Share

Chapter 5 : The Beginning Of Game

Menerawang jauh ke nirwana biru, semburat putih terlihat mengelilingi. Burung-burung berlalu lalang menghiasi jalanan yang sudah bersih dari salju mematuk biji-bijian yang jatuh dari pepohonan. 

Reviline Smith baru saja keluar dari Coffe Shop sembari menenteng cup coffe Americano yang baru saja ia beli. Setelah memasuki mobilnya yang terparkir di dekat area pertokohan, ia kemudian menatap sinis seseorang yang duduk disamping kursi pengemudi.

"Bukankah aku sudah menyuruh managermu untuk menjemputmu kemari, Clara." 

Clara terdiam sembari memperhatikan kukunya yang sudah dipoles kutek berwarna merah mencolok tadi pagi. "Tidak. Aku sudah memberitahukan kepada managerku bahwa dia tidak perlu menjemputku." 

Reviline meremas setir mobil dengan begitu geram, "Apa yang kau katakan?" 

"Aku hanya ingin menikmati sebuah kencan." Jawabnya tanpa merasa bersalah sama sekali sembari menaikan satu kakinya ke kaki kirinya memperlihatkan paha mulusnya yang hanya terbalut dress minim dengan stocking pendek. "Bukankah aku sudah menunggu sangat lama untuk mendapatkan waktu luang agar bisa pergi denganmu. Ayolah, bagaimana dengan tiket VVIP-nya?" Rayu Clara. 

"Aku sudah memiliki kekasih." Ujar Reviline lalu menatap Clara penuh intimidasi. Sedangkan Clara hanya tertawa menanggapi. 

"Kau tidak pandai berbohong.
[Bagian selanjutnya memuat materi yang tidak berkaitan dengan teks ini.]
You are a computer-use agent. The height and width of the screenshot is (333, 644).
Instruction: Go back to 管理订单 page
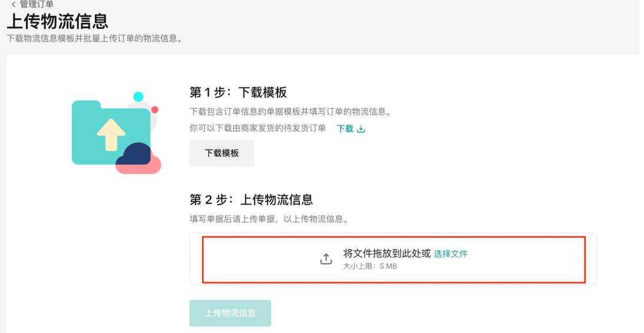tap(37, 5)
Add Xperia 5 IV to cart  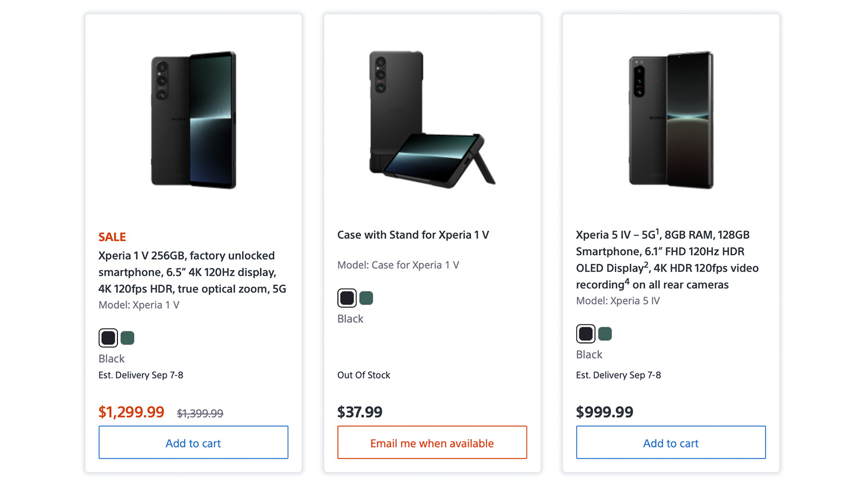click(x=671, y=443)
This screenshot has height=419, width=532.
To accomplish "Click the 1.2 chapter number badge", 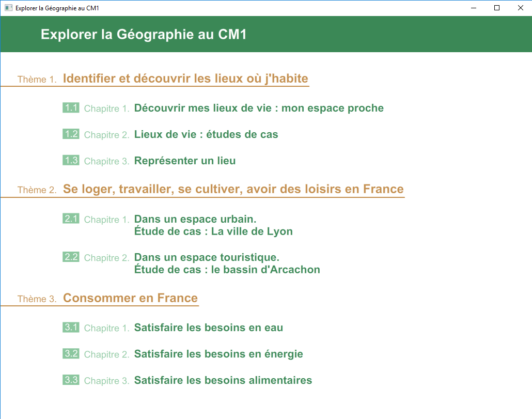I will click(x=71, y=134).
Jangan membuat banyak alibi, aku tidak akan mudah tertipu begitu saja." Clara merangkul lengan Reviline dari samping untungnya kaca mobilnya berwarna hitam sehingga orang-orang diluar sana tidak bisa melihat apa yang sedang mereka lakukan. 

"Dasar manipulatif." Sarkas Reviline sembari menyingkirkan tangan Clara yang masih merangkulnya. 
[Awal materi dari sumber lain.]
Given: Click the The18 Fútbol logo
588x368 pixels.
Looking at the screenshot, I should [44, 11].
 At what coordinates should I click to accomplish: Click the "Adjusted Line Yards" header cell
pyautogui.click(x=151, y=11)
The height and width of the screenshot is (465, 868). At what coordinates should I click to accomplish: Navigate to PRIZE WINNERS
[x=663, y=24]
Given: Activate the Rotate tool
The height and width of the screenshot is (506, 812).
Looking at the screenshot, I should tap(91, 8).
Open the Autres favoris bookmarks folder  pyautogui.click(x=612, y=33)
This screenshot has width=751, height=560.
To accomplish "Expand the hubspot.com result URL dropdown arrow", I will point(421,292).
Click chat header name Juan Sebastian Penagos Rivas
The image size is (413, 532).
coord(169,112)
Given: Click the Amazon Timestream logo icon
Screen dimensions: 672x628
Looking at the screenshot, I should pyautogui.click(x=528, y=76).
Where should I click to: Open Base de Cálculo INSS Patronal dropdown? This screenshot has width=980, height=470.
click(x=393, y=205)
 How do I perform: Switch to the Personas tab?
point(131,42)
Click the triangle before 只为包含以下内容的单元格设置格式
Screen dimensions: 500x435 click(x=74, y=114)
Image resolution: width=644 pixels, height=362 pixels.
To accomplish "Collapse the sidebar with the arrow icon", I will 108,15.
"Kau tahukan bagaimana seorang Clara. Aku akan percaya jika memang kau mau memperkenalkannya kepadaku. Aku ingin tahu sejauh mana seleramu, melebihi diriku atau malah sebaliknya." Ujarnya dengan penuh percaya diri. 

"Lalu setelah itu terjadi apa yang akan kau lakukan?" Tanya Reviline setelah Clara membenarkan posisi duduknya. 
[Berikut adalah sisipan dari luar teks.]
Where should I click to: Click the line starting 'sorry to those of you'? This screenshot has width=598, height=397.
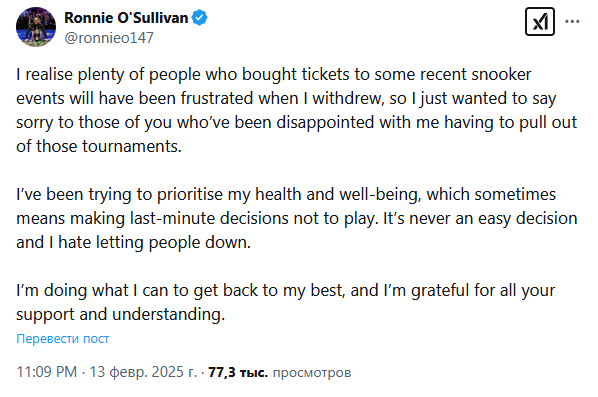coord(296,122)
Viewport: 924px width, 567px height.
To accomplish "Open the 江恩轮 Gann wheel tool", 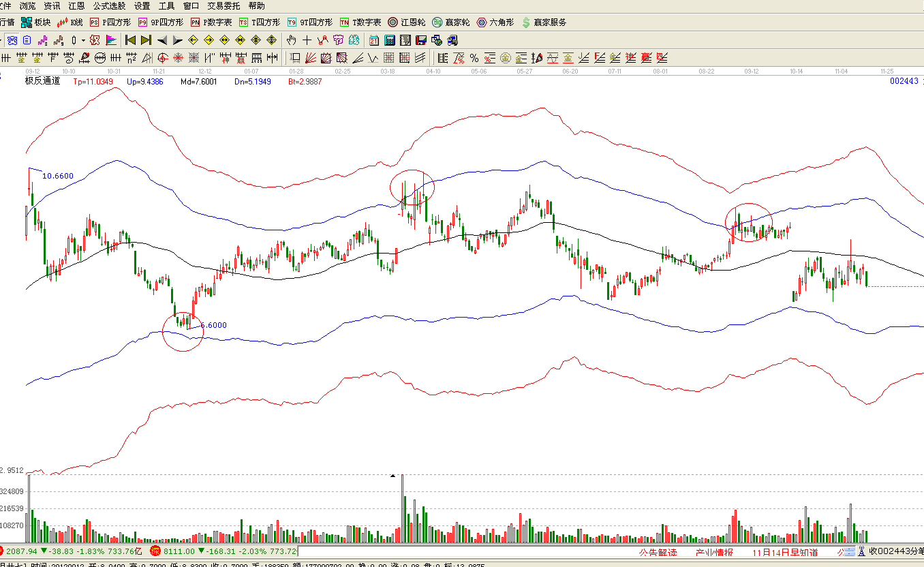I will click(x=407, y=22).
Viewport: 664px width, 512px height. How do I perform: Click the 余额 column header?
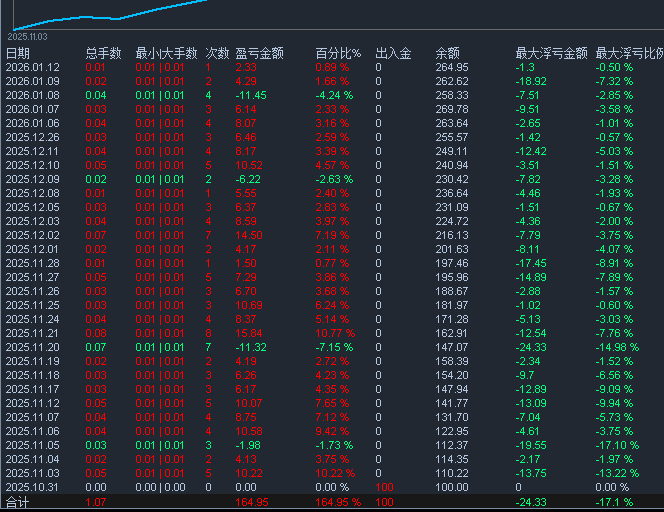point(448,53)
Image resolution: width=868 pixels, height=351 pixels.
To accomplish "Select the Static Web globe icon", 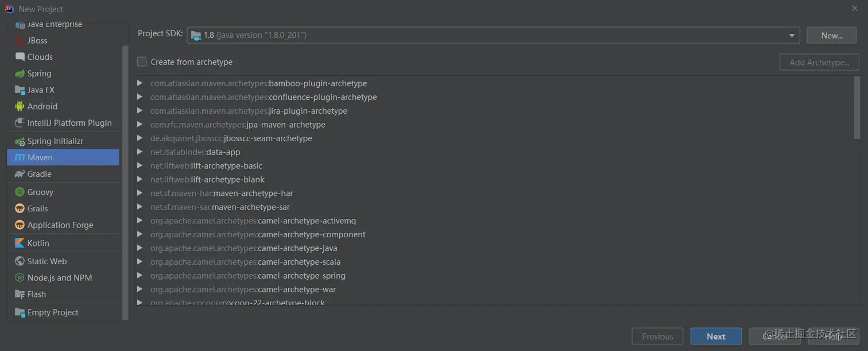I will 20,261.
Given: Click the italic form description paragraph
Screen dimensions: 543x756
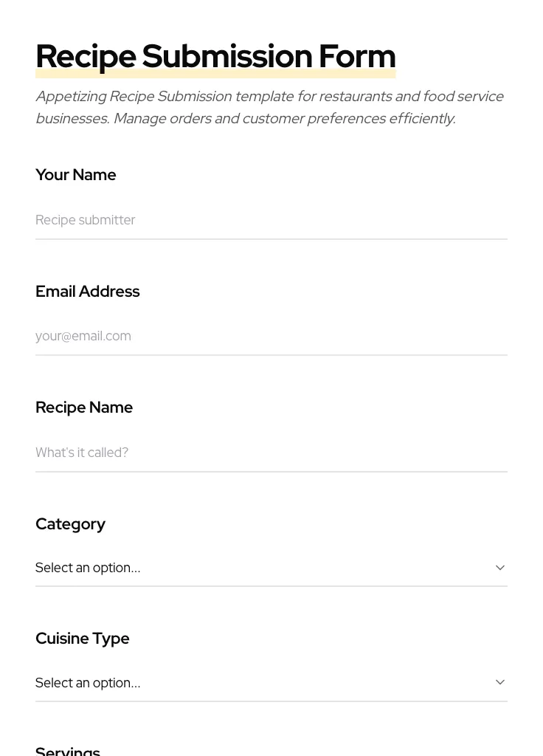Looking at the screenshot, I should (x=270, y=107).
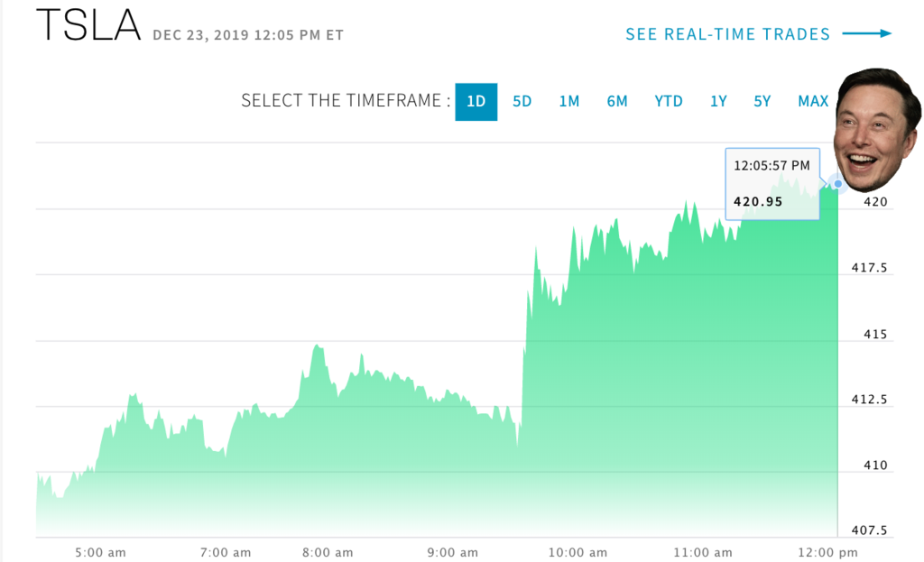This screenshot has width=924, height=562.
Task: Click the 420.95 price tooltip
Action: tap(772, 184)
"Haha... Kau tipeku sekali. Simple saja jika memang benar dia melebihi ekspektasiku, aku akan mundur." Jawabnya tenang. 

Reviline menatap dia sinis, "Benarkah? Sepertinya tidak mudah bagimu untuk menyerah begitu saja. Ayolah Clara, aku tau bagaimana liciknya dirimu. Kau bahkan membuat Jacob membenciku setelah kau meninggalkannya begitu saja." 

Clara kemudian tertawa dibuat-buat lalu memegang tangan Reviline yang masih menggenggam setir mobil. "Dia yang bodoh dengan begitu tergila-gila padaku. Aku bahkan muak sekali melihat wajahnya." 

Kepala Reviline berdenyut menghadapi Clara. Otak perempuan ini sepertinya sudah gila sampai membuatnya tidak bisa berpikir logis. "Baiklah, aku akan mengenalkan kekasihku nanti tetapi setelah itu berhenti mengangguku dan kau tidak boleh menyentuhnya sama sekali." Ujarnya tajam. 

"Kita lihat saja." Tertarik perempuan itu sembari menyinggungkan senyum licik. 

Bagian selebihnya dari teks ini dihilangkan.